[RECORDS FOR THIS TASK Boundary: Start]

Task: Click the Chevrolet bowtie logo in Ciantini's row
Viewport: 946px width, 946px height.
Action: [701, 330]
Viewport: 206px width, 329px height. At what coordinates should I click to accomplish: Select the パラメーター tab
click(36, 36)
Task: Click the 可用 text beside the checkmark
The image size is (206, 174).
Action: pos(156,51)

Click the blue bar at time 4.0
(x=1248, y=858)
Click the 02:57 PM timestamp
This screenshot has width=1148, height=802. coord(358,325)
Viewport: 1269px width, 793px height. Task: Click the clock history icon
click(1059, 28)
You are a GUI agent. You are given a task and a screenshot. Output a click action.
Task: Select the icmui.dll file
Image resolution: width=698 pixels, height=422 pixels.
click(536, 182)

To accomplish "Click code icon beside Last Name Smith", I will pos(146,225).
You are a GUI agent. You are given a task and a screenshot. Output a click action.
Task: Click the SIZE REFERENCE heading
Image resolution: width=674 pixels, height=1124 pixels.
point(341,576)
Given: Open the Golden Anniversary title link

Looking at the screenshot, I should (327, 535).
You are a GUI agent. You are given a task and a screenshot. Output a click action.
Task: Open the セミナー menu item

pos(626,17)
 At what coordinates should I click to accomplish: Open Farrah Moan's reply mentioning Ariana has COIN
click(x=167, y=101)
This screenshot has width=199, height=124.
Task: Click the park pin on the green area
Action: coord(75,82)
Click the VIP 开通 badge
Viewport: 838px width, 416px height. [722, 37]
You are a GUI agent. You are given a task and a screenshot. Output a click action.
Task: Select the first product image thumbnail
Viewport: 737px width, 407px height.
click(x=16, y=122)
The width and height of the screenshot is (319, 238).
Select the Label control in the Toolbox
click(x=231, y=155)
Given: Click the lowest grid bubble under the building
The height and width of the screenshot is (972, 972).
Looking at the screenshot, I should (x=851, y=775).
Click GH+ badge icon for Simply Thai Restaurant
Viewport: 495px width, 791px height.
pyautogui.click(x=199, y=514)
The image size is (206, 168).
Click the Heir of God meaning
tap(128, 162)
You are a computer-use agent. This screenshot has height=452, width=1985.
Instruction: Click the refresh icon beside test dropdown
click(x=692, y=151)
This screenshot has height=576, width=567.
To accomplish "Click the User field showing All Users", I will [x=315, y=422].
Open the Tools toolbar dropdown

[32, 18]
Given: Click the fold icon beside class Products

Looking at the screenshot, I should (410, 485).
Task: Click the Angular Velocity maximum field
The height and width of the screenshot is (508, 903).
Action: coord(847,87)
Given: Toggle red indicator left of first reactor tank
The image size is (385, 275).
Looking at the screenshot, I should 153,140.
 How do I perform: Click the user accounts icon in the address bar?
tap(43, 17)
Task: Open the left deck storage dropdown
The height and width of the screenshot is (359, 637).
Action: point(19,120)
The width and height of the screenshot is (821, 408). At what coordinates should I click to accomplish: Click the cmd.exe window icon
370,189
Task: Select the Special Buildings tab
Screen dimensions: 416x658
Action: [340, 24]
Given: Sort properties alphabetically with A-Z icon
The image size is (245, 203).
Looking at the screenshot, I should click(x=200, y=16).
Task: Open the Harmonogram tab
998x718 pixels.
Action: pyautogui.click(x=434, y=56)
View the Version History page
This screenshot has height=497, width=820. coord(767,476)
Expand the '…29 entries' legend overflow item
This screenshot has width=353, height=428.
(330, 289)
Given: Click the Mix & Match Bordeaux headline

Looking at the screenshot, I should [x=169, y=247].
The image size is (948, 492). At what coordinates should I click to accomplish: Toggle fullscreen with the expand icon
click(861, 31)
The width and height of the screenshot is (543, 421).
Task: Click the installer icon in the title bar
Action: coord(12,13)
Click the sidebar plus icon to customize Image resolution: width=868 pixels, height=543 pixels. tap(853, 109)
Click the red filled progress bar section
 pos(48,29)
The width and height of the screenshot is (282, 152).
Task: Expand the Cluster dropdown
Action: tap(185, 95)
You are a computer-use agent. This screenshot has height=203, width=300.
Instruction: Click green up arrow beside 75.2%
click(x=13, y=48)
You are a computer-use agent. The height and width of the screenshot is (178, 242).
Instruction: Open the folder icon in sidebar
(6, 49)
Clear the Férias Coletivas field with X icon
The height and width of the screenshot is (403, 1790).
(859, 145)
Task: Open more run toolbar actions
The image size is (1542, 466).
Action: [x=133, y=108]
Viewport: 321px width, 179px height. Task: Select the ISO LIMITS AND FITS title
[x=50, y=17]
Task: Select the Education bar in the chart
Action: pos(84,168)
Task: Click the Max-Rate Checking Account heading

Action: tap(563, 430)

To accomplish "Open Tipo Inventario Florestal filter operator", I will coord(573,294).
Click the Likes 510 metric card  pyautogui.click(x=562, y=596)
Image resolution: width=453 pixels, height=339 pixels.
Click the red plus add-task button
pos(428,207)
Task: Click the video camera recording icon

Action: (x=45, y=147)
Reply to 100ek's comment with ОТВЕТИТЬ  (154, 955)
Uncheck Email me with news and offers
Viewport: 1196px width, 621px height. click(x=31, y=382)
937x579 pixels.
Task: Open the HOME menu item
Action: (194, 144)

[RECORDS FOR THIS TASK Boundary: End]

• WHAT IS BEING ASKED: Emit the full listing verbatim.

• RESPONSE AREA:
Task: Click the Chevrolet bowtie logo in Ciantini's row
Viewport: 946px width, 946px height.
Action: [701, 330]
Viewport: 206px width, 329px height. At what coordinates should I click to accomplish: Select the パラメーター tab
click(36, 36)
Task: Click the 可用 text beside the checkmark
The image size is (206, 174).
Action: pos(156,51)

Click the blue bar at time 4.0
(x=1248, y=858)
Click the 02:57 PM timestamp
This screenshot has width=1148, height=802. coord(358,325)
Viewport: 1269px width, 793px height. Task: Click the clock history icon
click(1059, 28)
You are a GUI agent. You are given a task and a screenshot. Output a click action.
Task: Select the icmui.dll file
Image resolution: width=698 pixels, height=422 pixels.
click(536, 182)

To accomplish "Click code icon beside Last Name Smith", I will pos(146,225).
You are a GUI agent. You are given a task and a screenshot. Output a click action.
Task: Click the SIZE REFERENCE heading
Image resolution: width=674 pixels, height=1124 pixels.
point(341,576)
Given: Open the Golden Anniversary title link

Looking at the screenshot, I should (327, 535).
You are a GUI agent. You are given a task and a screenshot. Output a click action.
Task: Open the セミナー menu item

pos(626,17)
 At what coordinates should I click to accomplish: Open Farrah Moan's reply mentioning Ariana has COIN
click(x=167, y=101)
This screenshot has width=199, height=124.
Task: Click the park pin on the green area
Action: coord(75,82)
Click the VIP 开通 badge
Viewport: 838px width, 416px height. [722, 37]
You are a GUI agent. You are given a task and a screenshot. Output a click action.
Task: Select the first product image thumbnail
Viewport: 737px width, 407px height.
click(x=16, y=122)
The width and height of the screenshot is (319, 238).
Select the Label control in the Toolbox
click(x=231, y=155)
Given: Click the lowest grid bubble under the building
The height and width of the screenshot is (972, 972).
Looking at the screenshot, I should (x=851, y=775).
Click GH+ badge icon for Simply Thai Restaurant
Viewport: 495px width, 791px height.
pyautogui.click(x=199, y=514)
The image size is (206, 168).
Click the Heir of God meaning
tap(128, 162)
You are a computer-use agent. This screenshot has height=452, width=1985.
Instruction: Click the refresh icon beside test dropdown
click(x=692, y=151)
This screenshot has height=576, width=567.
To accomplish "Click the User field showing All Users", I will [x=315, y=422].
Open the Tools toolbar dropdown

[32, 18]
Given: Click the fold icon beside class Products

Looking at the screenshot, I should (410, 485).
Task: Click the Angular Velocity maximum field
The height and width of the screenshot is (508, 903).
Action: coord(847,87)
Given: Toggle red indicator left of first reactor tank
The image size is (385, 275).
Looking at the screenshot, I should 153,140.
 How do I perform: Click the user accounts icon in the address bar?
tap(43, 17)
Task: Open the left deck storage dropdown
The height and width of the screenshot is (359, 637).
Action: point(19,120)
The width and height of the screenshot is (821, 408). At what coordinates should I click to accomplish: Click the cmd.exe window icon
370,189
Task: Select the Special Buildings tab
Screen dimensions: 416x658
Action: [340, 24]
Given: Sort properties alphabetically with A-Z icon
The image size is (245, 203).
Looking at the screenshot, I should click(x=200, y=16).
Task: Open the Harmonogram tab
998x718 pixels.
Action: pyautogui.click(x=434, y=56)
View the Version History page
This screenshot has height=497, width=820. coord(767,476)
Expand the '…29 entries' legend overflow item
This screenshot has width=353, height=428.
(330, 289)
Given: Click the Mix & Match Bordeaux headline

Looking at the screenshot, I should [x=169, y=247].
The image size is (948, 492). At what coordinates should I click to accomplish: Toggle fullscreen with the expand icon
click(861, 31)
The width and height of the screenshot is (543, 421).
Task: Click the installer icon in the title bar
Action: coord(12,13)
Click the sidebar plus icon to customize Image resolution: width=868 pixels, height=543 pixels. tap(853, 109)
Click the red filled progress bar section
 pos(48,29)
The width and height of the screenshot is (282, 152).
Task: Expand the Cluster dropdown
Action: tap(185, 95)
You are a computer-use agent. This screenshot has height=203, width=300.
Instruction: Click green up arrow beside 75.2%
click(x=13, y=48)
You are a computer-use agent. The height and width of the screenshot is (178, 242).
Instruction: Open the folder icon in sidebar
(6, 49)
Clear the Férias Coletivas field with X icon
The height and width of the screenshot is (403, 1790).
(859, 145)
Task: Open more run toolbar actions
The image size is (1542, 466).
Action: [x=133, y=108]
Viewport: 321px width, 179px height. Task: Select the ISO LIMITS AND FITS title
[x=50, y=17]
Task: Select the Education bar in the chart
Action: pos(84,168)
Task: Click the Max-Rate Checking Account heading

Action: tap(563, 430)

To accomplish "Open Tipo Inventario Florestal filter operator", I will coord(573,294).
Click the Likes 510 metric card  pyautogui.click(x=562, y=596)
Image resolution: width=453 pixels, height=339 pixels.
Click the red plus add-task button
pos(428,207)
Task: Click the video camera recording icon

Action: (x=45, y=147)
Reply to 100ek's comment with ОТВЕТИТЬ  (154, 955)
Uncheck Email me with news and offers
Viewport: 1196px width, 621px height. click(x=31, y=382)
937x579 pixels.
Task: Open the HOME menu item
Action: (194, 144)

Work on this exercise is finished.